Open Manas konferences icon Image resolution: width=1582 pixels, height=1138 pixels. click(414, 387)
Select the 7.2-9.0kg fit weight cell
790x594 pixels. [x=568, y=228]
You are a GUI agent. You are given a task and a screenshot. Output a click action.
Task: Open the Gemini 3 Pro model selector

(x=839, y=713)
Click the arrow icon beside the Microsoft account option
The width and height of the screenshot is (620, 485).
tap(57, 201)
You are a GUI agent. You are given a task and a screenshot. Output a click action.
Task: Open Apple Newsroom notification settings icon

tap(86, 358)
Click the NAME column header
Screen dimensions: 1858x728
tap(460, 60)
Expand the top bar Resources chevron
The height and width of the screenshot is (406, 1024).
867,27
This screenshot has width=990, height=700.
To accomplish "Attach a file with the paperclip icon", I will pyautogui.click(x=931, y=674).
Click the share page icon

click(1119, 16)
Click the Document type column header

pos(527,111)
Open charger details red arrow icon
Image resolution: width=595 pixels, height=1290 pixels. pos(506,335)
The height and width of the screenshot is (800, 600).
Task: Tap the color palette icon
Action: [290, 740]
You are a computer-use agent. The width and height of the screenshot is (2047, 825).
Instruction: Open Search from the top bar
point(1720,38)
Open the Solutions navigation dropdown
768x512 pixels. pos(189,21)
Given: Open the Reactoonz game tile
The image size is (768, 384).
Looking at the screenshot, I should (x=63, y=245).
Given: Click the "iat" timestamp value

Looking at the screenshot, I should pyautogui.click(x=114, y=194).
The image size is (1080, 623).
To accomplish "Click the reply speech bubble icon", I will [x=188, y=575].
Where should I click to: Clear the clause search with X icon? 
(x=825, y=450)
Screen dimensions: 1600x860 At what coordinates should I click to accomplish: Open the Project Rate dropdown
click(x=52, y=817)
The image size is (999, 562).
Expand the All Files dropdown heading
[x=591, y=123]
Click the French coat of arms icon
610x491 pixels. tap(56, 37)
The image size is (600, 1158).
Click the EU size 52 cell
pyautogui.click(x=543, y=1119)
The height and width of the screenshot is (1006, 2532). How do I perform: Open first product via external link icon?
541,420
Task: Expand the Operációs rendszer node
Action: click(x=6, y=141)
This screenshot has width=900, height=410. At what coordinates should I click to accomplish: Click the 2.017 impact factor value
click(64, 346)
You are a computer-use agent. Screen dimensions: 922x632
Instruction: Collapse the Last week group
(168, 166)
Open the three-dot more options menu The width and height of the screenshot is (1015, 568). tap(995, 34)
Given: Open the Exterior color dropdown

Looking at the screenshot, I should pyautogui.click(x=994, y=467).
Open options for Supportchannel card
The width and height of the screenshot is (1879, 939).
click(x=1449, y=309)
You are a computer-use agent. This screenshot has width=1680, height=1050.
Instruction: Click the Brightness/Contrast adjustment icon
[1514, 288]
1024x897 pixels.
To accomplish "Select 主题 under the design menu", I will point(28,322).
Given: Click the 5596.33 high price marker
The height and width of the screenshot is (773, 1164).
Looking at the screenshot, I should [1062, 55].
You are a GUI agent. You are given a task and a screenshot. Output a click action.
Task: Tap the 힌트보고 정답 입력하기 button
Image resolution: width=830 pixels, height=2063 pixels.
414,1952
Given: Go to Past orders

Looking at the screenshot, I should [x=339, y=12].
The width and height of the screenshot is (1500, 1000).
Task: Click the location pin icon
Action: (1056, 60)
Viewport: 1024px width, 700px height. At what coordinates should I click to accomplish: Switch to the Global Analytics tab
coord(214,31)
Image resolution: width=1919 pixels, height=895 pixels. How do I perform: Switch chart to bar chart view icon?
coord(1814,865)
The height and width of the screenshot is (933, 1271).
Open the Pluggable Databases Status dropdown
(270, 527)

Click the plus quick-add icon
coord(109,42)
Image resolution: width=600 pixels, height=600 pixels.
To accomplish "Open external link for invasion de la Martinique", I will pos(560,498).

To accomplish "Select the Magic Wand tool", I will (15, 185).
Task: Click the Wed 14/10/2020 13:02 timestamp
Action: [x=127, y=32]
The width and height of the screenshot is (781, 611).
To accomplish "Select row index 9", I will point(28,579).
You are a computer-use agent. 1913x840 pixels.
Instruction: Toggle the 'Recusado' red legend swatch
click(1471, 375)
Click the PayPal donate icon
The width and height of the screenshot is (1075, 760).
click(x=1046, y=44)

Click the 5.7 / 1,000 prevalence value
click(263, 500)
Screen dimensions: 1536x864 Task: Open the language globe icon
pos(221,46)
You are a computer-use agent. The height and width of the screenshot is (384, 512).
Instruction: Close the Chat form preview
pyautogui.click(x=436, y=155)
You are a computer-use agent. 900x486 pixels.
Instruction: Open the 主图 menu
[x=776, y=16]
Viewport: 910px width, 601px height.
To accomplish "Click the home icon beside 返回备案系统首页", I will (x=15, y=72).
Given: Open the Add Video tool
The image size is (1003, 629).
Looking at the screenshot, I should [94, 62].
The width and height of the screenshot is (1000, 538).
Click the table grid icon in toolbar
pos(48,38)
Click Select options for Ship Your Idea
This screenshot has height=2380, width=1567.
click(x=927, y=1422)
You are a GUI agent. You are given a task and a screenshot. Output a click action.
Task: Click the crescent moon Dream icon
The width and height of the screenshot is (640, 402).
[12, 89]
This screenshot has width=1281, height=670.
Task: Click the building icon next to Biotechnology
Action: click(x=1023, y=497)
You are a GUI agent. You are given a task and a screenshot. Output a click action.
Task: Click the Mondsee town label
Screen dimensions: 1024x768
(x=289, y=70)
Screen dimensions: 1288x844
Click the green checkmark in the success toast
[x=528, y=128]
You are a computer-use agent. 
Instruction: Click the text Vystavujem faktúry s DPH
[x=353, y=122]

WORK REQUIRED » Every single entry above has to be copied exactly.

RESPONSE AREA »
Open Manas konferences icon Image resolution: width=1582 pixels, height=1138 pixels. click(414, 387)
Select the 7.2-9.0kg fit weight cell
790x594 pixels. [x=568, y=228]
You are a GUI agent. You are given a task and a screenshot. Output a click action.
Task: Open the Gemini 3 Pro model selector

(x=839, y=713)
Click the arrow icon beside the Microsoft account option
The width and height of the screenshot is (620, 485).
tap(57, 201)
You are a GUI agent. You are given a task and a screenshot. Output a click action.
Task: Open Apple Newsroom notification settings icon

tap(86, 358)
Click the NAME column header
Screen dimensions: 1858x728
tap(460, 60)
Expand the top bar Resources chevron
The height and width of the screenshot is (406, 1024).
867,27
This screenshot has width=990, height=700.
To accomplish "Attach a file with the paperclip icon", I will pyautogui.click(x=931, y=674).
Click the share page icon

click(1119, 16)
Click the Document type column header

pos(527,111)
Open charger details red arrow icon
Image resolution: width=595 pixels, height=1290 pixels. pos(506,335)
The height and width of the screenshot is (800, 600).
Task: Tap the color palette icon
Action: [290, 740]
You are a computer-use agent. The width and height of the screenshot is (2047, 825).
Instruction: Open Search from the top bar
point(1720,38)
Open the Solutions navigation dropdown
768x512 pixels. pos(189,21)
Given: Open the Reactoonz game tile
The image size is (768, 384).
Looking at the screenshot, I should (x=63, y=245).
Given: Click the "iat" timestamp value

Looking at the screenshot, I should pyautogui.click(x=114, y=194).
The image size is (1080, 623).
To accomplish "Click the reply speech bubble icon", I will [x=188, y=575].
Where should I click to: Clear the clause search with X icon? 
(x=825, y=450)
Screen dimensions: 1600x860 At what coordinates should I click to accomplish: Open the Project Rate dropdown
click(x=52, y=817)
The image size is (999, 562).
Expand the All Files dropdown heading
[x=591, y=123]
Click the French coat of arms icon
610x491 pixels. tap(56, 37)
The image size is (600, 1158).
Click the EU size 52 cell
pyautogui.click(x=543, y=1119)
The height and width of the screenshot is (1006, 2532). How do I perform: Open first product via external link icon?
541,420
Task: Expand the Operációs rendszer node
Action: click(x=6, y=141)
This screenshot has width=900, height=410. At what coordinates should I click to accomplish: Click the 2.017 impact factor value
click(64, 346)
You are a computer-use agent. Screen dimensions: 922x632
Instruction: Collapse the Last week group
(168, 166)
Open the three-dot more options menu The width and height of the screenshot is (1015, 568). tap(995, 34)
Given: Open the Exterior color dropdown

Looking at the screenshot, I should pyautogui.click(x=994, y=467).
Open options for Supportchannel card
The width and height of the screenshot is (1879, 939).
click(x=1449, y=309)
You are a computer-use agent. This screenshot has width=1680, height=1050.
Instruction: Click the Brightness/Contrast adjustment icon
[1514, 288]
1024x897 pixels.
To accomplish "Select 主题 under the design menu", I will point(28,322).
Given: Click the 5596.33 high price marker
The height and width of the screenshot is (773, 1164).
Looking at the screenshot, I should [1062, 55].
You are a GUI agent. You are given a task and a screenshot. Output a click action.
Task: Tap the 힌트보고 정답 입력하기 button
Image resolution: width=830 pixels, height=2063 pixels.
414,1952
Given: Go to Past orders

Looking at the screenshot, I should [x=339, y=12].
The width and height of the screenshot is (1500, 1000).
Task: Click the location pin icon
Action: (1056, 60)
Viewport: 1024px width, 700px height. At what coordinates should I click to accomplish: Switch to the Global Analytics tab
coord(214,31)
Image resolution: width=1919 pixels, height=895 pixels. How do I perform: Switch chart to bar chart view icon?
coord(1814,865)
The height and width of the screenshot is (933, 1271).
Open the Pluggable Databases Status dropdown
(270, 527)

Click the plus quick-add icon
coord(109,42)
Image resolution: width=600 pixels, height=600 pixels.
To accomplish "Open external link for invasion de la Martinique", I will pos(560,498).

To accomplish "Select the Magic Wand tool", I will (15, 185).
Task: Click the Wed 14/10/2020 13:02 timestamp
Action: [x=127, y=32]
The width and height of the screenshot is (781, 611).
To accomplish "Select row index 9", I will point(28,579).
You are a computer-use agent. 1913x840 pixels.
Instruction: Toggle the 'Recusado' red legend swatch
click(1471, 375)
Click the PayPal donate icon
The width and height of the screenshot is (1075, 760).
click(x=1046, y=44)

Click the 5.7 / 1,000 prevalence value
click(263, 500)
Screen dimensions: 1536x864 Task: Open the language globe icon
pos(221,46)
You are a computer-use agent. The height and width of the screenshot is (384, 512).
Instruction: Close the Chat form preview
pyautogui.click(x=436, y=155)
You are a computer-use agent. 900x486 pixels.
Instruction: Open the 主图 menu
[x=776, y=16]
Viewport: 910px width, 601px height.
To accomplish "Click the home icon beside 返回备案系统首页", I will (x=15, y=72).
Given: Open the Add Video tool
The image size is (1003, 629).
Looking at the screenshot, I should [94, 62].
The width and height of the screenshot is (1000, 538).
Click the table grid icon in toolbar
pos(48,38)
Click Select options for Ship Your Idea
This screenshot has height=2380, width=1567.
click(x=927, y=1422)
You are a GUI agent. You are given a task and a screenshot. Output a click action.
Task: Click the crescent moon Dream icon
The width and height of the screenshot is (640, 402).
[12, 89]
This screenshot has width=1281, height=670.
Task: Click the building icon next to Biotechnology
Action: click(x=1023, y=497)
You are a GUI agent. You are given a task and a screenshot. Output a click action.
Task: Click the Mondsee town label
Screen dimensions: 1024x768
(x=289, y=70)
Screen dimensions: 1288x844
Click the green checkmark in the success toast
[x=528, y=128]
You are a computer-use agent. 
Instruction: Click the text Vystavujem faktúry s DPH
[x=353, y=122]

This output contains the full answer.